[Stored records]
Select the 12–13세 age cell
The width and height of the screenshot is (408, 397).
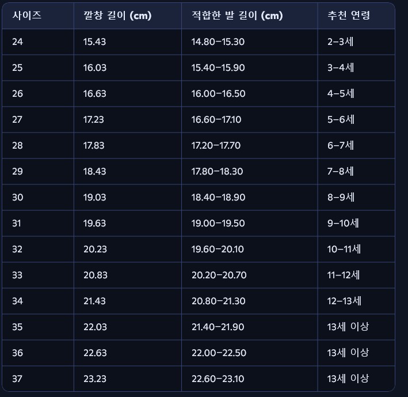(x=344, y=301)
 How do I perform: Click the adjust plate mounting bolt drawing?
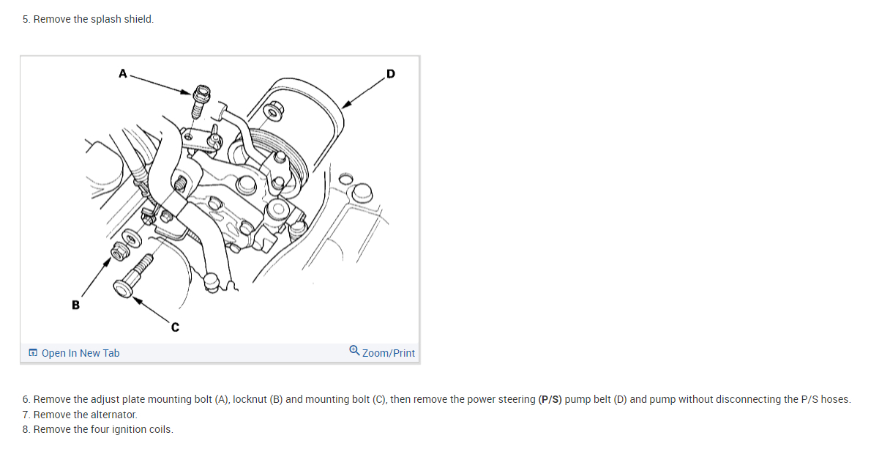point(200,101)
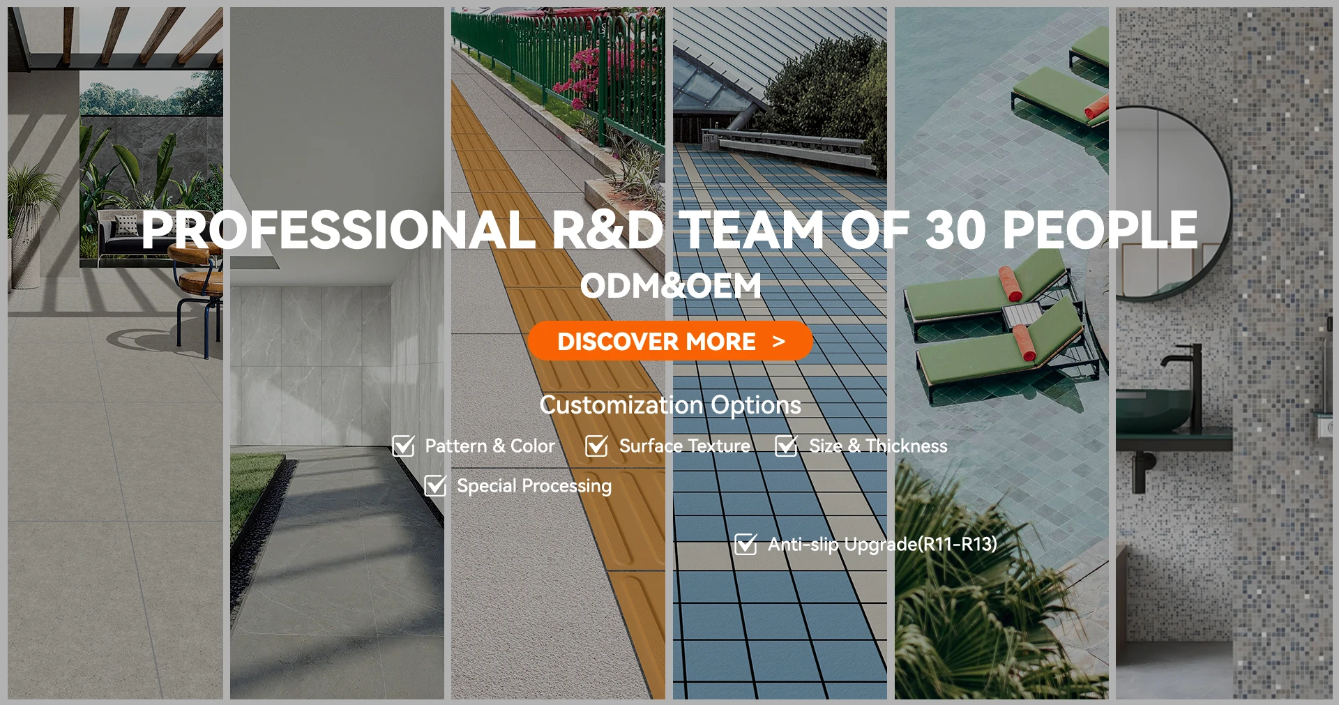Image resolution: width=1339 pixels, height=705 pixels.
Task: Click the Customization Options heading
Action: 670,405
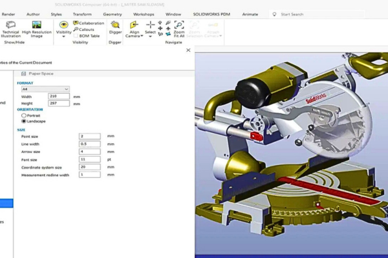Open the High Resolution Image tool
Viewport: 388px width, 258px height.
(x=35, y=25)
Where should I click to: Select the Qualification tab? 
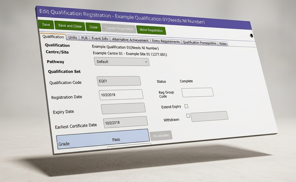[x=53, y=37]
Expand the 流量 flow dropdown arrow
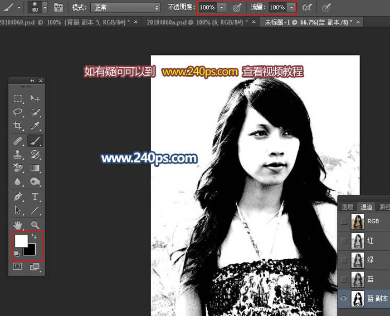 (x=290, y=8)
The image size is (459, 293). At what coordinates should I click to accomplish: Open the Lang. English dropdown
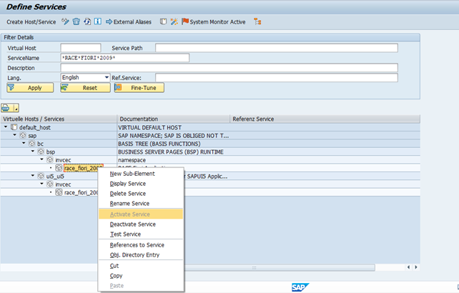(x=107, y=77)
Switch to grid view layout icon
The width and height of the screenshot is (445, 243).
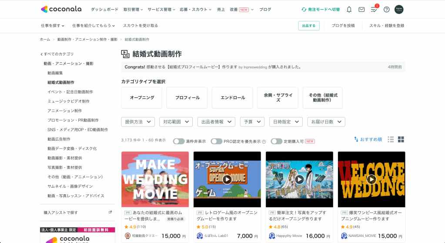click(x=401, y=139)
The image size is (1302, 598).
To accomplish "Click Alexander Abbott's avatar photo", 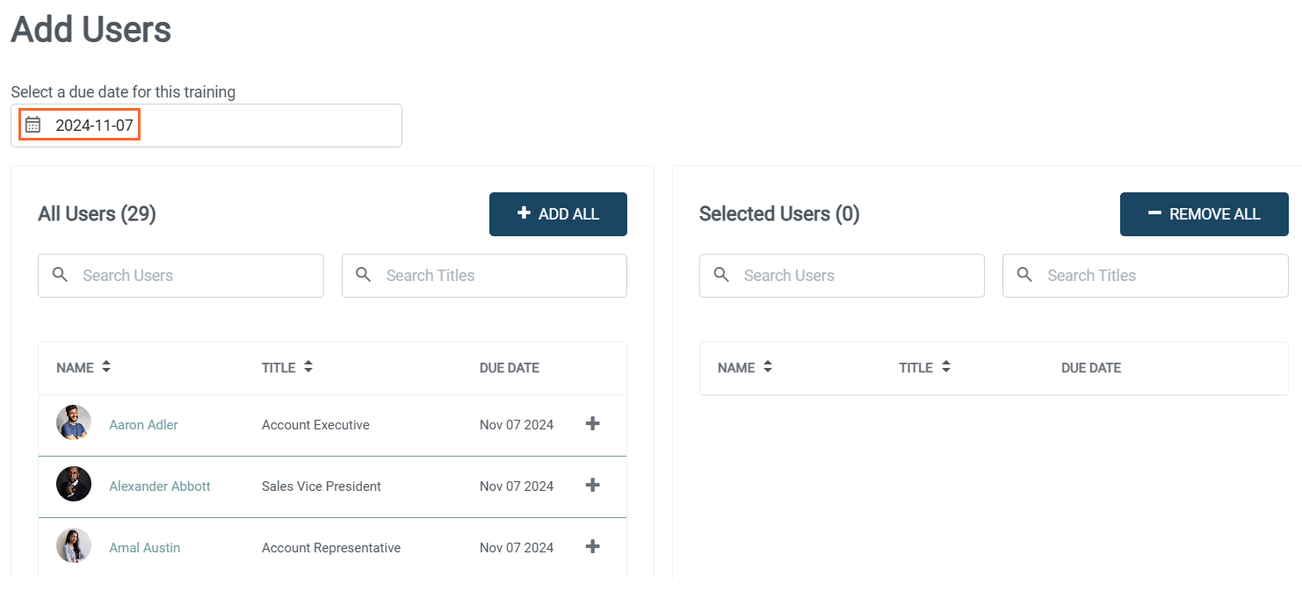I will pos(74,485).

◆ Try it ◆
Once the line with "Where should I" is found above, print it and every line after it through the line with "The image size is (1302, 598).", exactly. Pictures stay out.

◆ Reply ◆
Where should I click to: Select the Qualification tab? 
[x=53, y=37]
Expand the 流量 flow dropdown arrow
 (x=290, y=8)
The image size is (459, 293). At what coordinates should I click to accomplish: Open the Lang. English dropdown
(x=107, y=77)
Switch to grid view layout icon
The width and height of the screenshot is (445, 243).
click(x=401, y=139)
The image size is (1302, 598).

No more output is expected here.